La convention d’investissement a été signée, le mardi 27 septembre à Tanger, lors d’une réunion présidée par le roi du Maroc. Le projet permettra d’augmenter les exportations du Royaume de près d’un 1 milliard de dollars, selon les estimations données par le gouvernement marocain et le management de Boeing.

L’essor de l’aéronautique marocain

Outre son statut de principal fournisseur de la Royal Air Maroc (RAM), Boeing est présent au Maroc à travers Matis Aeorospace, une co-entreprise créée en 2001, entre l’avionneur américain et Safran Electrical & Power, la branche conception et production de systèmes électriques aéronautiques de l’industriel français.

Matis Aerospace a annoncé, en mars 2015, l’extension de son usine de Nouacer, située près de Casablanca, pour produire des moteurs de nouvelle génération.

Selon le gouvernement marocain, 121 acteurs aéronautiques sont déjà présents dans le royaume, principalement dans la technopole de Nouacer, à l’instar du canadien Bombardier, de l’européen Airbus (ex-EADS), des français Lisi Aerospace et Le Piston Français, ainsi encore que Daher, Souriau, Ratier Figeac, Eaton, Alcoa et Aerolia.

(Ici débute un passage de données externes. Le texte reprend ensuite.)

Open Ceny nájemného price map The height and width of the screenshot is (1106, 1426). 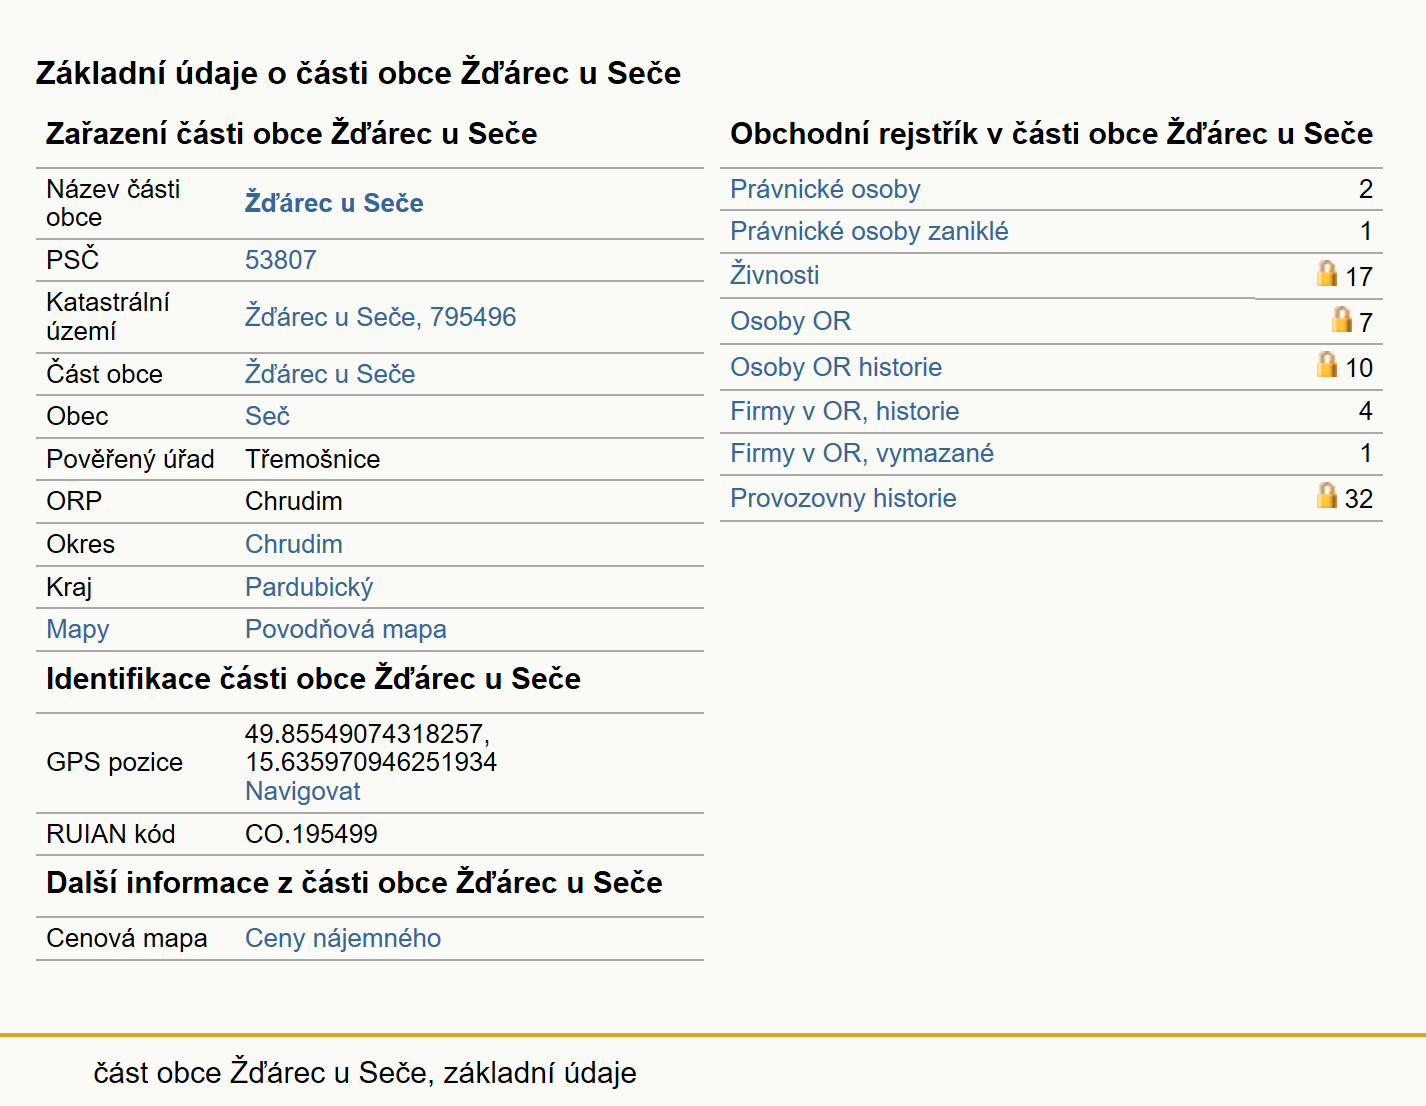(343, 938)
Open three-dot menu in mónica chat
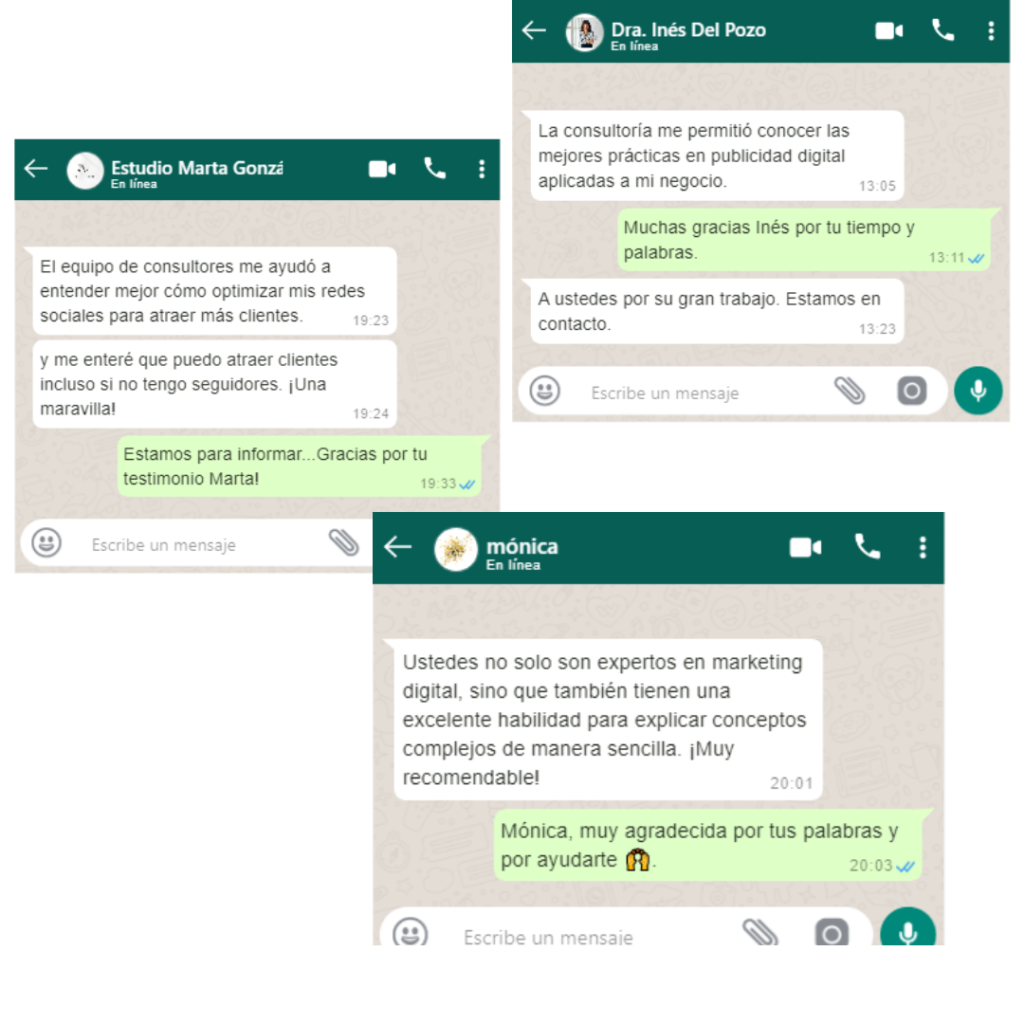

Cette forte implantation a permis à ce secteur industriel de générer aujourd’hui plus de 11 000 emplois et un 1 milliard de dollars de chiffres d’affaires, plaçant ainsi le Maroc au 15e rang international en terme d’investissements aéronautiques, souligne la partie marocaine. 

Doper l’export

Le Maroc joue la carte de la stabilité politique et de la disponibilité d’un Plan d’accélération industrielle (PAI) à l’horizon 2020 visant à favoriser l’implantation de majors internationales tournées vers l’export, avec une offre de formation adaptée à leurs besoins. À Tanger, le gouvernement aspire à faire du projet Boeing une locomotive pour tracter d’autres investissements liées à l’aéronautique suivant le modèle de Renault-Nissan pour l’industrie automobile.

Selon Reuters, le Maroc a exporté pour 5,7 milliards de dirhams de composants aéronautiques sur les huit premiers mois de 2016, soit 3,5% de ces exports totaux, et le secteur croît de 7% par an.